### Source excerpt
Ski film “After the Snowfall” from Matchstick Productions has freedom, escape and camaraderie
If there ever was a time to feel the pulse of a skier, that time is now, and Crested Butte’s Matchstick Productions (MSP) located that pulse last winter while filming “After the Snowfall” for 2025’s ski film.
The stoke the skiers felt by shared energy, collective love and passion, their hearts at rest waiting for snow to fall and their energy picking up after it does, is the central theme of the movie.
“The feeling that you get after a moment of intensity, like that release at the bottom of a run, you just can’t help but start screaming because you’re stoked,” one of the skiers in the film said. “Then your buddy comes down and he’s doing the same thing, then your next buddy comes down and she’s doing the same thing. Those are the days.”
Those are the pulses MSP’s new ski film narrates-through-skiing for the company’s 34th-annual ski film, currently on tour in Colorado and world wide.

MSP’s dialed-in modern format for this year’s movie uses drone footage on steep big-mountain terrain, time-lapse clips, natural elements like water and athlete interviews mixed to transition between segments, and of course some tongue-in-cheek narration from the athletes at each skiing destination.
But what MSP also brings to skiers with this year’s ski film is one serious question needing answered.
“What has skiing brought to your life?” asks MSP co-founder Murray Wais.
Freedom. Escape. Camaraderie. Friends. Tranquil(ity).
The first segment’s action — set in Myoko, Japan and features skiers Janelle Yip, Jess Hotter and Nico Porteous — starts with shots of mountains of piled-up snow on the streets, untouched snow surrounding waterfalls and skiers preparing for a day on the mountain, setting the tone to pump up the heart rate with an epic powder-skiing segment.
“Myoko e yokoso, konayuki wo tanoshinde kudasai” or “Welcome to Myoko, please enjoy the powder,” the three’s Japanese guide Yamada said.
In typical MSP fashion, symbolic music, this time in the form of the The Cure’s “A Forest” accompanies the athlete’s segments as they float in Japan’s world-renowned snow wisping through the deep fluff while slashing turns between birch trees and jumping off pillow lines.
“Oh my God, that was so good, Japanese cold smoke,” Hotter said after finishing a deep-powder line.
If deep powder on low angle slopes in Japan wasn’t enough to wet the appetite, than steeps and deeps in Haines, Alaska surely will as the second segment opens in another part of the world that has snow for days.

### Tasks to perform
a: Answer these questions about the ski film article:
(i) In which town is Matchstick Productions located?
(ii) Which song accompanies the skiers' segment in Japan?
(iii) Where is the film's second segment set?
b: Echo the records from the line containing "Tap the ratio curve's dip point at x = 2" up to and including the final line of the records.

### Given records
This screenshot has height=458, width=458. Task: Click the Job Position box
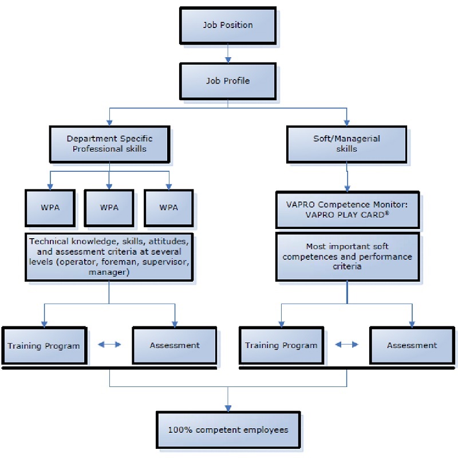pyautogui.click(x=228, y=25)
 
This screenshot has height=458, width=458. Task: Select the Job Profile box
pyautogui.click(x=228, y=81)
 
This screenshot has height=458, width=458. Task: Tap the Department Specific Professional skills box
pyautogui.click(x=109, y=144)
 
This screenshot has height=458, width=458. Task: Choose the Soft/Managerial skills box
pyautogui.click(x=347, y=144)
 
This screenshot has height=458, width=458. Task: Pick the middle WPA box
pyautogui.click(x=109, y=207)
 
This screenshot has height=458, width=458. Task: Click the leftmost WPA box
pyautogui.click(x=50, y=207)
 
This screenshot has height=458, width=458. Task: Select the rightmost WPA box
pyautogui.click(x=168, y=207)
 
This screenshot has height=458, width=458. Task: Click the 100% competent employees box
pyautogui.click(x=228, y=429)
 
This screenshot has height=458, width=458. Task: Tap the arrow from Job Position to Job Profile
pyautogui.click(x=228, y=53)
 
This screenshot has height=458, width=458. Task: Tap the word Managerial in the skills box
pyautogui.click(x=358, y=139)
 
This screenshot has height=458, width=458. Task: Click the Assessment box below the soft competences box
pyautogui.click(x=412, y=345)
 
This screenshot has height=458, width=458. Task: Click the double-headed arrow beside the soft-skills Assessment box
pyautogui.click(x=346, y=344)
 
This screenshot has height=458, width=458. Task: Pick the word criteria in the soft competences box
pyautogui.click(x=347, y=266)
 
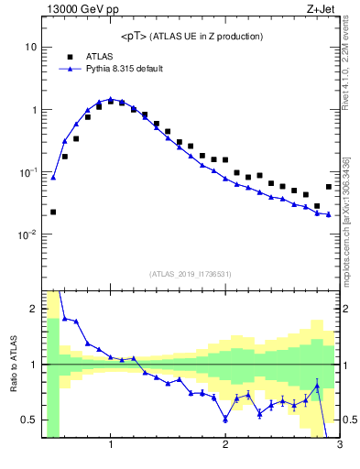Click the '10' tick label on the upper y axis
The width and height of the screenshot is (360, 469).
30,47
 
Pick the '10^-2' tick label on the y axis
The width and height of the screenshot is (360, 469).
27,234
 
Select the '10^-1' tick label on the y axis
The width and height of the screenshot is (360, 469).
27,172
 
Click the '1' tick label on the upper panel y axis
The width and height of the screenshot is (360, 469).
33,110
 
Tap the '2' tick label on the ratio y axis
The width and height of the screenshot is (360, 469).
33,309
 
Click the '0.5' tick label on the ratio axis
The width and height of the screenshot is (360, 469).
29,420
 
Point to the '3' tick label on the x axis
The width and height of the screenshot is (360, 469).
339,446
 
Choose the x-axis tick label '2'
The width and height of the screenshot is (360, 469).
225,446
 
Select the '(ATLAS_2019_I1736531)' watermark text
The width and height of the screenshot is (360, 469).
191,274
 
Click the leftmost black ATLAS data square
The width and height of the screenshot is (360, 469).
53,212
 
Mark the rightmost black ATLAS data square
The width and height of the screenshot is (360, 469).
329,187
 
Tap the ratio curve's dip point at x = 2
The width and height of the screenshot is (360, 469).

### Responses to the tasks
a:
(i) Crested Butte
(ii) "A Forest" by The Cure
(iii) Haines, Alaska

b:
Tap the ratio curve's dip point at x = 2
The width and height of the screenshot is (360, 469).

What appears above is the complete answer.